YOUR INSTRUCTIONS:
Return each of the following records unchanged, character for character.
Start SUPPLIED ENTRIES
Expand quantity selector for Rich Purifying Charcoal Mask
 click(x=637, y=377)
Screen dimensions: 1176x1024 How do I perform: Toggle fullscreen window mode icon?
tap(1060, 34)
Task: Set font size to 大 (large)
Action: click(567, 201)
End SUPPLIED ENTRIES
RESULT OF THIS TASK:
Expand quantity selector for Rich Purifying Charcoal Mask
 click(x=637, y=377)
Screen dimensions: 1176x1024 How do I perform: Toggle fullscreen window mode icon?
tap(1060, 34)
Task: Set font size to 大 (large)
Action: click(567, 201)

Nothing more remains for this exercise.